Il commence‚ sa carrière en jouant sur des casseroles et des poêles à frire. Il se retrouve à 7 ans au sein d'un orchestre de quinze musiciens dans un club de Yaoundé. Il jouera dans différents orchestres camerounais jusqu'à l'âge de 12 ans, et depuis lors il n’a plus quitté le monde de la musique. Arrivé à Paris en 1974, il joue avec Wally Badarou puis avec Manu Dibango durant six ans. L'enregistrement de l'album "Waka Juju" en 1991 met en valeur ses qualités, dès lors largement reconnues dans le milieu musical. A partir de 1994, Brice Wassy sera durant six ans directeur musical de l'orchestre de Salif Keita, après avoir participé à l'enregistrement de l'album "SORO", puis jouera régulièrement avec Myriam Makeba.
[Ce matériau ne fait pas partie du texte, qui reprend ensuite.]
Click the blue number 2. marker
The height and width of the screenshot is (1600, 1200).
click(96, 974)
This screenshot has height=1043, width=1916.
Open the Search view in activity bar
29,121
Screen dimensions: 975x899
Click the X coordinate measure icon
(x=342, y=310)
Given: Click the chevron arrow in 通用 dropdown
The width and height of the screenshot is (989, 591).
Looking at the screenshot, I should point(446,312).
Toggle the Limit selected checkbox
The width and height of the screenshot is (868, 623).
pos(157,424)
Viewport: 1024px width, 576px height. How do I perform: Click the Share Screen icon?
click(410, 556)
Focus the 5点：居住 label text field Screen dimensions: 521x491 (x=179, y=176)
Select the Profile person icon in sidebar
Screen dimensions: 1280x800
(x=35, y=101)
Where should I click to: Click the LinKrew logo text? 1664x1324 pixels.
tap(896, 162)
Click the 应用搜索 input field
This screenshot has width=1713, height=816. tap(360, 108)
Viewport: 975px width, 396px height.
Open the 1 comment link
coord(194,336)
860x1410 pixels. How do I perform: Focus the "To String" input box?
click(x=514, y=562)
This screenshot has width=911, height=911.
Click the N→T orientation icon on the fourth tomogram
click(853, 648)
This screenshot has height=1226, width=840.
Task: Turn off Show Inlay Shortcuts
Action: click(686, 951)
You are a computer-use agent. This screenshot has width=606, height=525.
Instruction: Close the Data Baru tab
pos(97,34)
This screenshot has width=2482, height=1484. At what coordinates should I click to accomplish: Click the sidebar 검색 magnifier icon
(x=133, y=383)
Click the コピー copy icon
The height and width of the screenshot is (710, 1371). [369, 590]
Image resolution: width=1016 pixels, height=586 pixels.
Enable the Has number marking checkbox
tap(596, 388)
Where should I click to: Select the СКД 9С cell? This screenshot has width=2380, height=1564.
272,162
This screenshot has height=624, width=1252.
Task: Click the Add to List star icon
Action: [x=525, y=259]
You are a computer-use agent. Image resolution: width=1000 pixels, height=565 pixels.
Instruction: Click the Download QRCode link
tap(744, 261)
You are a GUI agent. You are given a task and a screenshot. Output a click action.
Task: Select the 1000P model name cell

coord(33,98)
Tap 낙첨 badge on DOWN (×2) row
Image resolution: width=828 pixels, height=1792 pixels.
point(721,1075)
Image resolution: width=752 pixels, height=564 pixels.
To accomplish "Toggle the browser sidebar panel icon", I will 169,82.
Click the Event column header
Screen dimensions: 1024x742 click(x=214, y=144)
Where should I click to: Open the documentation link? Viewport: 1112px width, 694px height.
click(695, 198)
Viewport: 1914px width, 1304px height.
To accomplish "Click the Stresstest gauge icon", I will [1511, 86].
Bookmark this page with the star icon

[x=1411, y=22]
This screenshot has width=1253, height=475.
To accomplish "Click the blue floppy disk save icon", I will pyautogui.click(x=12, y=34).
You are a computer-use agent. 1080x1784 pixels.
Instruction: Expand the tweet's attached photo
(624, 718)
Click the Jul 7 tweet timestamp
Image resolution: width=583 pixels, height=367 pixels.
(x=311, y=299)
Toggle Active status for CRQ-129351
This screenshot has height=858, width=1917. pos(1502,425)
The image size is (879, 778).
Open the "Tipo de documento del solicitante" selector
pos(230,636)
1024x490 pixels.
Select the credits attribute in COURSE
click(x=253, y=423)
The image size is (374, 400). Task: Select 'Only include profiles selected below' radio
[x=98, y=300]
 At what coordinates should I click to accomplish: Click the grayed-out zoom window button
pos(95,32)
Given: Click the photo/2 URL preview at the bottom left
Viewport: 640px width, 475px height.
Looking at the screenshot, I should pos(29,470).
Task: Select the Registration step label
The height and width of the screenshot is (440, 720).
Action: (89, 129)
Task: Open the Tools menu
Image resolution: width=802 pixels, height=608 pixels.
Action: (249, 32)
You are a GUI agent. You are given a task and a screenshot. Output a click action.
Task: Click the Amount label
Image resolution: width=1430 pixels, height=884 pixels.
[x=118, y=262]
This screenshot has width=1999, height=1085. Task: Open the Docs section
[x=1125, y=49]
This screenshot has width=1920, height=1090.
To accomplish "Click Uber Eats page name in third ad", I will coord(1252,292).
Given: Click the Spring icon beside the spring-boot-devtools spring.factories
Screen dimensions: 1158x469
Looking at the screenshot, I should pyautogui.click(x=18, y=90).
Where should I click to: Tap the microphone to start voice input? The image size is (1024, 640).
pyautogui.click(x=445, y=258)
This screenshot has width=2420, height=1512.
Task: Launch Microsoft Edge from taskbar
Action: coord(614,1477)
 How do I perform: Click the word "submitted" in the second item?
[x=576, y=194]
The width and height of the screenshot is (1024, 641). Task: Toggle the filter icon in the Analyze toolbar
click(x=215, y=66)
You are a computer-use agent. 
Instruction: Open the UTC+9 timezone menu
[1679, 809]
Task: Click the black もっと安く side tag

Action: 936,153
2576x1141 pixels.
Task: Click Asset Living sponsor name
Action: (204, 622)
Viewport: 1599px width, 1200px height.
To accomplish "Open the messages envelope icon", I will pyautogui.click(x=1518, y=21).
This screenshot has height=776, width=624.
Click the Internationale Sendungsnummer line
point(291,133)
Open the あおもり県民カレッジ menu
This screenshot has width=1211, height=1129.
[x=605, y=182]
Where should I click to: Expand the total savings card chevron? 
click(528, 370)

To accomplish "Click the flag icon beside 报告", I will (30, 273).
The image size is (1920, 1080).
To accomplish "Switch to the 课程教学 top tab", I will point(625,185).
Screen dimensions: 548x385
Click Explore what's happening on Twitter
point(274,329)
Il fait partie de Tam-Tam l'Europe (orchestre de 9 batteurs), et on le rencontre fréquemment sur les meilleures scènes de jazz à Paris. On trouve ensuite dans son parcours les noms de Pierre Akendengé‚ (Gabon), Francis Bebey (Carneroun), Uta Bella (Cameroun), Touré Kounda (sénégal), Daniel Balavoine, Louis Chédid et Jacques Higelin (France), etc… mais aussi des jazzmen qui apprécient sa maitrise de la musique ternaire, comme Colin Walcott, Don Cherry et Jim Pepper (USA). Habité par les diverses rythmiques de sa terre d'origine, le Cameroun, et par tout ce qu'il a joué ailleurs, Brice Wassy commence à écrire sa propre musique, celle-ci séduit très vite. Il est co-producteur de l'album de Jean-Luc Ponty dont il trouve les musiciens et compose la plupart de ses morceaux dont celui qui a donné son titre à l'album "Tchokola". Aujourd'hui, Brice Wassy déploie toute la richesse de cette musique profondément enracinée en Afrique, mais ouverte à toutes les rencontres.

Guy Bilong

Né au Cameroun, au sein d'une famille pieuse et nombreuse, Guy Bilong choisit dès son plus jeune âge de devenir musicien, et surtout un musicien du plus haut niveau. "La musique, que la musique et tout pour la musique", telle est sa devise. C'est à l'âge de 8 ans qu'il se retrouve dans les bras de l'excellent batteur de la star américaine James Brown. Au cours de sa tournée camerounaise, ce dernier lui offrira, comme souvenir, ses célèbres baguettes qui ont hypnotisé tant de personnes. Ce fameux cadeau l'incitera à vivre la même passion que celui qui restera désormais son idole de toujours. Quelques années plus tard, avec une bande de copains du lycée, il impose sa force de frappe en accompagnant les plus grandes vedettes à travers le pays. Il débarque à Paris après de nombreuses tournées sur le continent africain dans l'ombre des barons de la musique africaine, tels que Fela Ramson Kuti, Alpha Blondi, Mory Kante, Manu Dibango pour ne citer qu'eux. En 1990, il monte son propre groupe avec quelques amis, les Camerlog's. Le premier album, Makossa Connection est vendu à plus de 300.000 exemplaires et consacré "Disque de l'année" par les médias africains. De 1991 à 1993, le groupe multiplie les concerts des Etats-Unis à l'Australie, du Canada au Brésil, de l'Allemagne au Portugal, en passant par la Belgique, la Hollande, la Suède, l'Italie, la France et plusieurs pays d'Afrique. En 1995, il récidive avec la sortie de son 1er album solo, intitulé "Vibration", comme pour marquer à jamais de son empreinte les hautes sphères de la galaxie "Makossa". En 2000, Il monte avec Bachot Muna le groupe Vibration. En 2014, il ouvre son studio moderne d’enregistrement dans une banlieue parisienne. GB Prod est un studio d´enregistrement ouvert à toutes les nations et tous les rythmes du monde.